Brainfuck


Brainfuck is an esoteric programming language created in 1993 by Urban Müller.
Notable for its extreme minimalism, the language consists of only eight simple commands and an instruction pointer. While it is fully Turing complete, it is not intended for practical use, but to challenge and amuse programmers. Brainfuck simply requires one to break commands into microscopic steps.
The language's name is a reference to the slang term :wikt:brainfuck|brainfuck, which refers to things so complicated or unusual that they exceed the limits of one's understanding.

History

In 1992, Urban Müller, a Swiss physics student, took over a small online archive for Amiga software. The archive grew more popular, and was soon mirrored around the world. Today, it is the world's largest Amiga archive, known as Aminet.
Müller designed Brainfuck with the goal of implementing it with the smallest possible compiler, inspired by the 1024-byte compiler for the FALSE programming language. Müller's original compiler was implemented in machine language and compiled to a binary with a size of 296 bytes. He uploaded the first Brainfuck compiler to Aminet in 1993. The program came with a "Readme" file, which briefly described the language, and challenged the reader "Who can program anything useful with it? :)". Müller also included an interpreter and some quite elaborate examples. A second version of the compiler used only 240 bytes.
As Aminet grew, the compiler became popular among the Amiga community, and in time it was implemented for other platforms. Several brainfuck compilers have been made smaller than 200 bytes -one is only 100 bytes.

P′′: Brainfuck's formal "parent language"

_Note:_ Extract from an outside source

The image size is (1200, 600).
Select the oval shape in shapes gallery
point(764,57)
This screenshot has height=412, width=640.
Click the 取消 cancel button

Except for its two I/O commands, Brainfuck is a minor variation of the formal programming language P′′ created by Corrado Böhm in 1964, which in turn is explicitly based on the Turing machine. In fact, using six symbols equivalent to the respective Brainfuck commands +, -, <, >, , Böhm provided an explicit program for each of the basic functions that together serve to compute any computable function. So the first "Brainfuck" programs appear in Böhm's 1964 paper - and they were programs sufficient to prove Turing completeness.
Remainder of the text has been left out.